Right now Renoise uses a fairly unorthodox way of enumerating and opening ALSA devices. Instead of enumerating so-called PCMs, it enumerates hardware devices.
PCMs, or device handles, can be defined by the user in ~/.asoundrc or by applications. These psuedo devices are used for variety of things like advanced device/speaker mapping, software mixing (dmix), etc. More importantly it’s also the mechanism that ALSA uses to provide a default audio device. If an application simply opens the device named “default”, the audio device the user probably wants will be opened on a correctly configured system.
Limiting the user to only hardware devices also makes life unnecessarily hard for users who run distributions that use sound servers, such as PulseAudio, by default (most of them). Sound servers generally offer completely transparent ALSA support for applications by providing a PCM called eg. “pulse”, which is also usually the same thing as “default”.
Doing what virtually every other ALSA applications does, namely using the “default” device handle by default, would solve most of these problems.
I would suggest either to,
A )
Use snd_device_name_hint() to enumerate devices instead of snd_card_next(). This is the difference of eg. doing aplay -L instead of aplay -l. See the function pcm_list in the aplay.c, in alsa-utils for an example on how to implement it easily. Use the index of the default device as default. Or,
B )
Let the user optionally specify a freetext device name in the GUI (or even the config file) and pass that on verbatim to snd_pcm_open() as the device handle. Set it to “default” as standard, so the system default audio device is used instead of whatever happens to be hw:0,0.
Hi, I think you’d have to consider the realtime-nature of progs like Renoise in the equation.
I’m mostly using Jack for making music on Linux, but when driving with pure alsa, Renoise kind of does what jack also does - grabbing the hardware device for privileged operation at low latencies.

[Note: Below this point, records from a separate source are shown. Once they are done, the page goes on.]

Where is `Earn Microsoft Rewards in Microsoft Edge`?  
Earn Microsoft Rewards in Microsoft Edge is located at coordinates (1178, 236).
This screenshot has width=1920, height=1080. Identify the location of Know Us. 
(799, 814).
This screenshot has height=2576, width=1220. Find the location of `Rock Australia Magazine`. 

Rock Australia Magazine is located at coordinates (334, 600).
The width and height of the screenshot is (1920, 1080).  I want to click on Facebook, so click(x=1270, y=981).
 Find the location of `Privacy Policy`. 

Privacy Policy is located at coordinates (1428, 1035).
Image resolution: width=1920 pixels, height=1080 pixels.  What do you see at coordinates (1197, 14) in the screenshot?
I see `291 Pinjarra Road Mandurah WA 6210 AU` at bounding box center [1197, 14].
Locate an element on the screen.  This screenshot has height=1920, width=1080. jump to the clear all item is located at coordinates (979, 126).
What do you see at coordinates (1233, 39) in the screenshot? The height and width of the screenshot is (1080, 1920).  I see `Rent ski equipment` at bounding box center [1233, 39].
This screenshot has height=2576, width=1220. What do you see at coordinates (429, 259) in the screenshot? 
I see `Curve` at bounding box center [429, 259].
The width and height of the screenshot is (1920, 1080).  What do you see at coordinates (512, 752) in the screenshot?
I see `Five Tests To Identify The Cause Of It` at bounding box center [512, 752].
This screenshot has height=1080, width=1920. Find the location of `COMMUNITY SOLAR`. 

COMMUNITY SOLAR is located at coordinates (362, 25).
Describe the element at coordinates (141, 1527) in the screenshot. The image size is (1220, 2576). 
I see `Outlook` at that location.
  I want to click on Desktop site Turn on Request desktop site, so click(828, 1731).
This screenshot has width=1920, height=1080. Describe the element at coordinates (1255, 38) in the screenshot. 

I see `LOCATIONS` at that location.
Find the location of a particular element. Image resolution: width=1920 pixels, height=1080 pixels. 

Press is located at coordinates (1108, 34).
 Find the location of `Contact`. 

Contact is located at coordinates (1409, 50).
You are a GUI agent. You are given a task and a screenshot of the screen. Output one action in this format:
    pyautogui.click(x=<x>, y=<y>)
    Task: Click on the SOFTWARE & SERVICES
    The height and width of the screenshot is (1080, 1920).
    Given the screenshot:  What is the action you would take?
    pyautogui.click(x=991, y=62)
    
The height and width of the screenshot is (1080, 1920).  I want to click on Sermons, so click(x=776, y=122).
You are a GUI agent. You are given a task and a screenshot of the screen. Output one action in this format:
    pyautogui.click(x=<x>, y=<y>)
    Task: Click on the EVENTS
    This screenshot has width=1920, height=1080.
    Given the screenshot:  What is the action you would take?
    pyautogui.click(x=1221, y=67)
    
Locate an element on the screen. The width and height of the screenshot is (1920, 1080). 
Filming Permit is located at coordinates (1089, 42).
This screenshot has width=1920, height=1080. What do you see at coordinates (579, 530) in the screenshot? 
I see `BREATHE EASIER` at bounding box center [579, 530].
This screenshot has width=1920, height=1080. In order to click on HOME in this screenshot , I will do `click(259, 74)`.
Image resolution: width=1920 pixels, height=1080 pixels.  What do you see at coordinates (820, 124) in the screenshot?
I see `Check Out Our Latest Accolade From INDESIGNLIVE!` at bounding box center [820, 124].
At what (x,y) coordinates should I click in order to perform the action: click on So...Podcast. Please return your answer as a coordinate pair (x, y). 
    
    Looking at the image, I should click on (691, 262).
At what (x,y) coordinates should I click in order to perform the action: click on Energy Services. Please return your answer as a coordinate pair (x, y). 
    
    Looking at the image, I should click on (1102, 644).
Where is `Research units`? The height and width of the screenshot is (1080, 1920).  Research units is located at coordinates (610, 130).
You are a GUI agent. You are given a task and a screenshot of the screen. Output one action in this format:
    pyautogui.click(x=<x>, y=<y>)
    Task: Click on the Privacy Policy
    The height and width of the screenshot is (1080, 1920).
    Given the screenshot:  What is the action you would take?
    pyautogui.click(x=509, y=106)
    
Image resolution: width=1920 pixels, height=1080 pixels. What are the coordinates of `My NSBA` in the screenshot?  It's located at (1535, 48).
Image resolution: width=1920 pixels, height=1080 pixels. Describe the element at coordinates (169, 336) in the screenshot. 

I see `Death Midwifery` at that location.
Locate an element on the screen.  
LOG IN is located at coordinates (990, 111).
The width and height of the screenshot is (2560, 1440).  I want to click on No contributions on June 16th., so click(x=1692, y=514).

If you used a pulseaudio or alsa dmix device, you’d have to cope with high latencies or dropouts. Most music-users do it the other way round, the drive their system with low latency jack grabbing the hw and plug alsa or pulseaudio bridges into that system for sharing sound for “normal” programs.
Only case I’d see where it’d be of use to drive through a “soft” device like pulse or dmix would be to plainly listen to some songs in renoise while doing other stuff, when latency doesn’t matter. Making music with pulse resampling, latency and non present realtime stability wouldn’t make sense I guess. Maybe that’s what you want to do?
What maybe very few people could like to do would be to define a asoundrc for devices with silly ports, or for merging hardsynced soundcards into one. But I guess with Jack this can be done better anyways.
It doesn’t really matter whether JACK is better or not. Renoise has ALSA support, but it’s severely handicapped a weird implementation. It’s a bug.
I personally don’t really care that much about 50-100 ms latency for Renoise, especially when using it as a pure soft synth. Literally the only effect the latency has for me is the time it takes from when I press a button to when Renoise starts playing a sound or the song. It doesn’t affect anything else at all. The playback is 100% consistent and there is 0 difference in the end result between using ALSA and JACK. Going through the additional hassle to set up a JACK server which wants exclusive access to my sound card is not worth the benefits for me, at all.
So if you like JACK, good for you, but please don’t derail posts about a bug in the ALSA code with an irrelevant discussion about JACK vs. ALSA.
This is a problem that can literally be fixed in - at most - a couple of hours by the devs. Hell, I’d do it myself if I had access to the source code.